Il y a cependant des génies créateurs qui, par des combinaisons nouvelles des jeux de la nature et des lois du beau, ne prennent le mot d'ordre d'aucun public, marchent hardiment les premiers et imposent aux spectateurs ou aux auditeurs de leurs ouvrages l'admiration des produits de leur conception idéale. Mais Dieu ne semble pas permettre à un homme par siècle d'user d'une telle puissance.

La musique religieuse et véritablement liturgique ne saurait être subordonnée à d'aussi incertaines fluctuations. Elle doit être impersonnelle pour être populaire. Elle doit s'adresser à tous, répondre aux facultés physiques et morales de tous et se maintenir constamment au-dessus des caprices de la mode et du goût changeant des hommes.

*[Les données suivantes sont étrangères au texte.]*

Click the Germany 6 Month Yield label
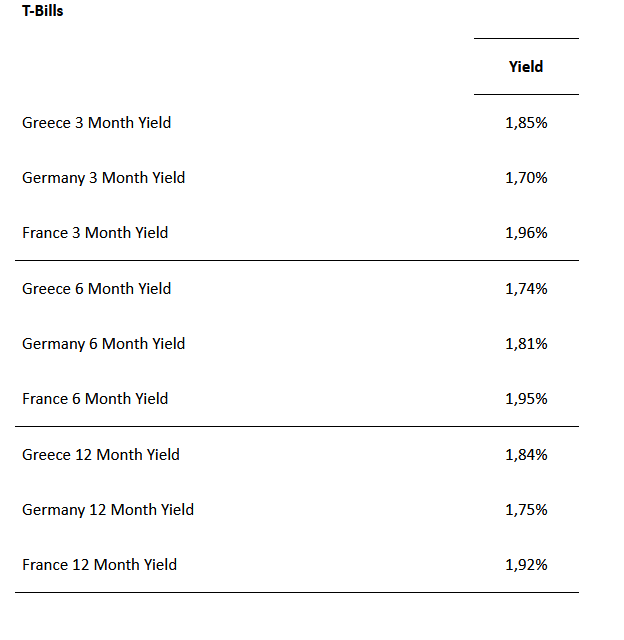pos(103,344)
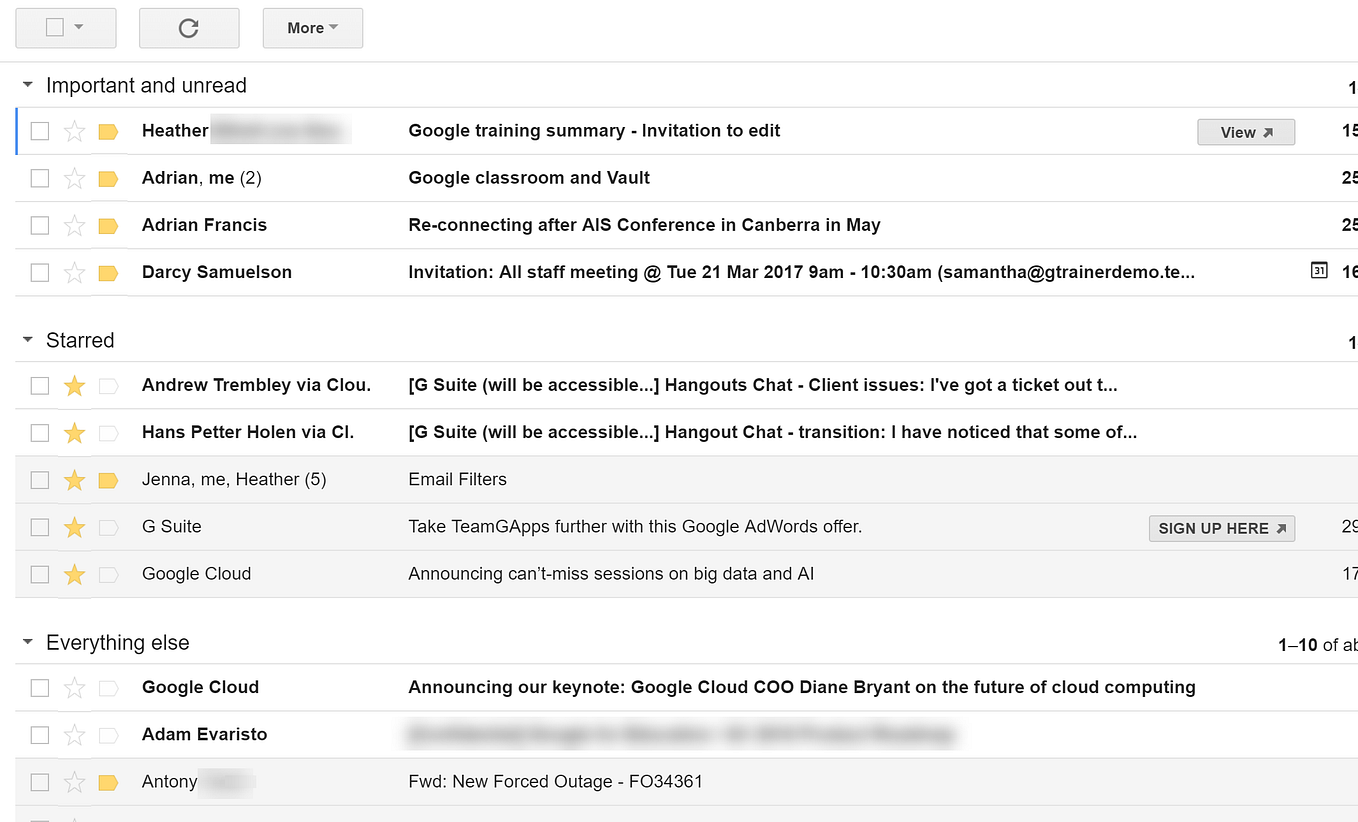This screenshot has width=1358, height=822.
Task: Open the More actions menu
Action: pyautogui.click(x=312, y=28)
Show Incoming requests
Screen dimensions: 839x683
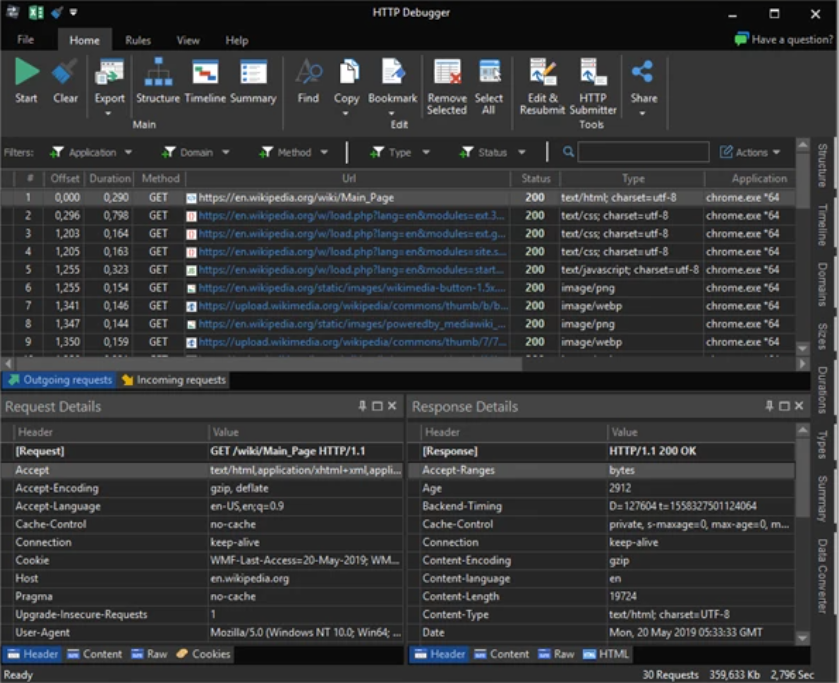click(178, 379)
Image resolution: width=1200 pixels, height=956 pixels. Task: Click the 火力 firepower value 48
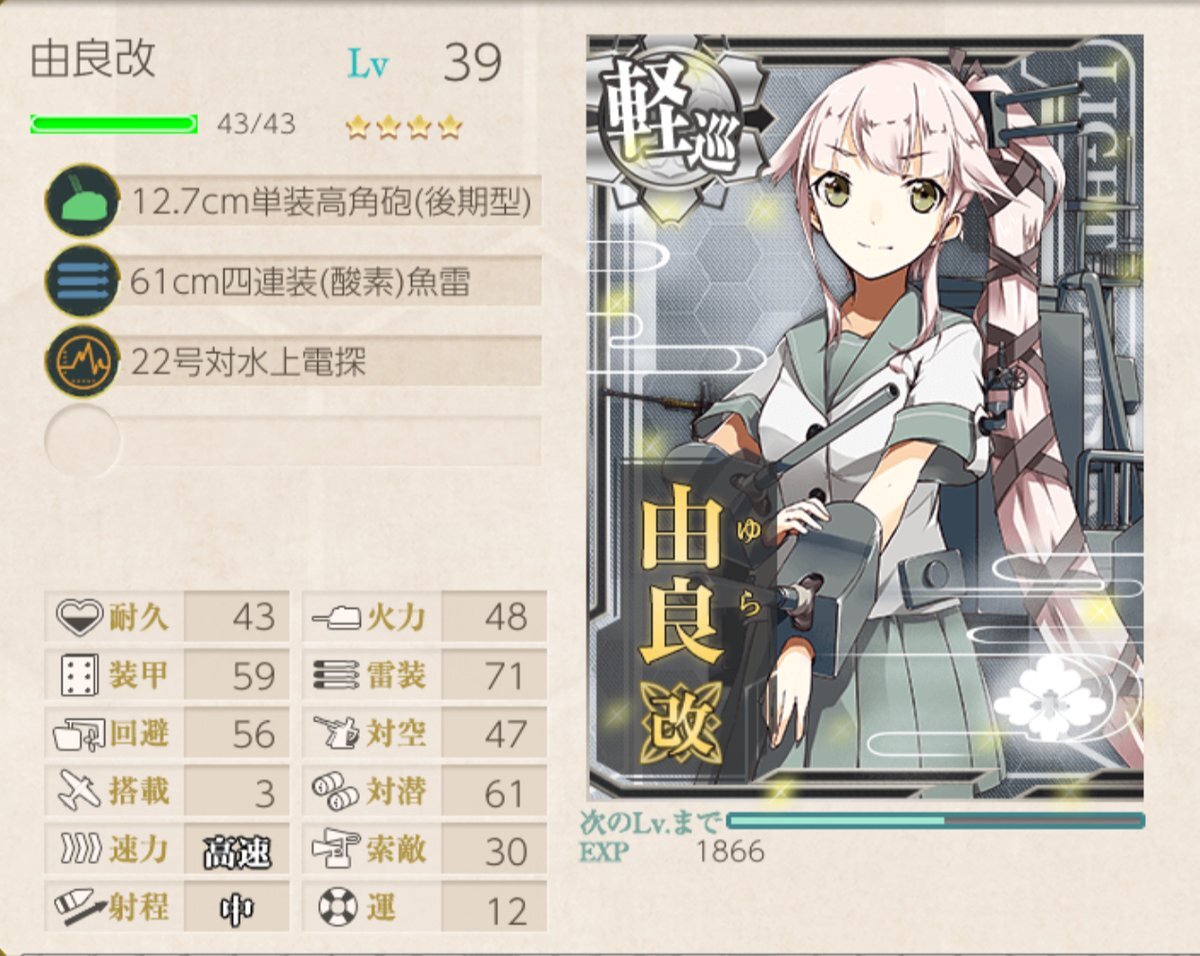[x=505, y=618]

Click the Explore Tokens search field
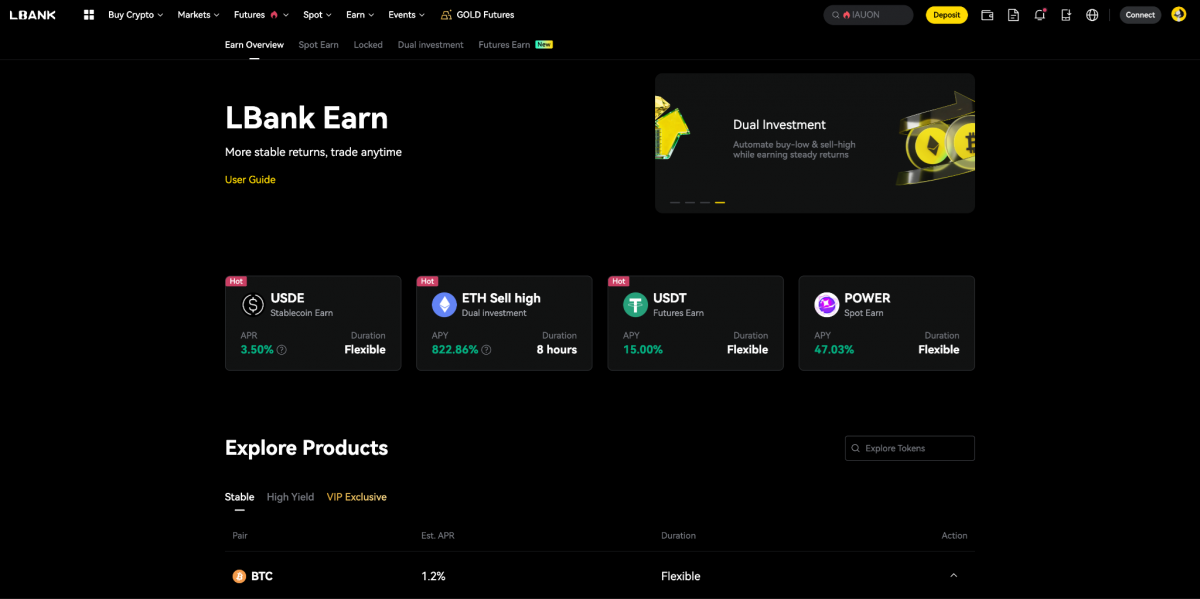tap(909, 448)
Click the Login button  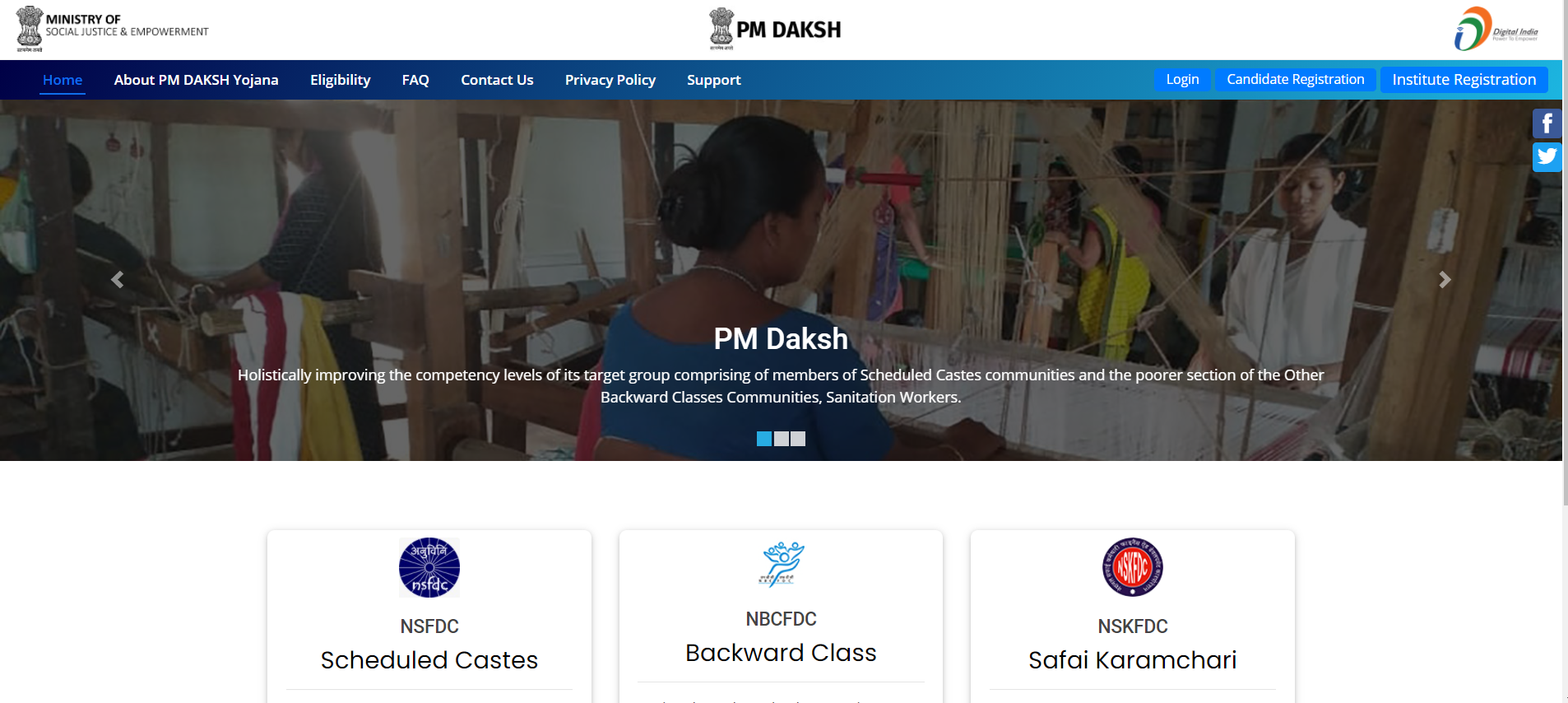1182,79
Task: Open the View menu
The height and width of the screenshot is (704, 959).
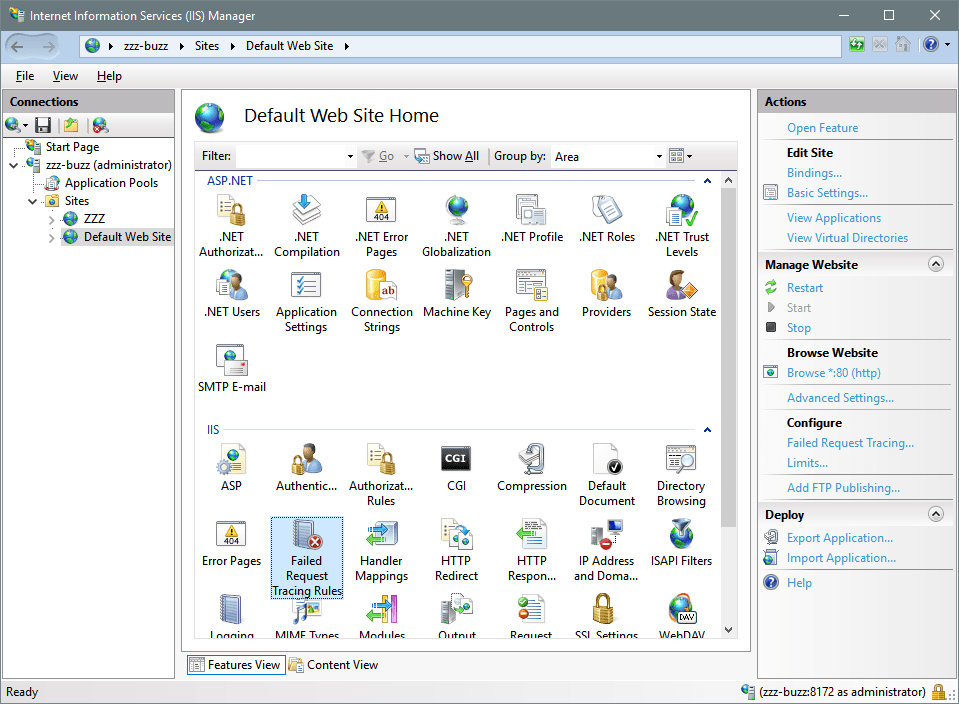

Quels que soient les priviléges qu'on accorde aux arts, aux coutumes des peuples, aux dévotions particulières, à l'organisation et au goût de chacun, il ne faut pas cependant jouer sur les mots. On ne prie pas en dansant, on ne prie pas en excitant le jeu de ses nerfs par un rhythme vif, on ne prie pas en proférant des sons inarticulés, ou ne prie pas en exécutant des roulades mélodieuses ni en formant les accords compliqués d'une harmonie à deux chœurs et à huit parties. En faisant ces choses fort innocentes en elles-mêmes, souvent belles, utiles et louables, vous faites de la musique, mais vous ne priez pas.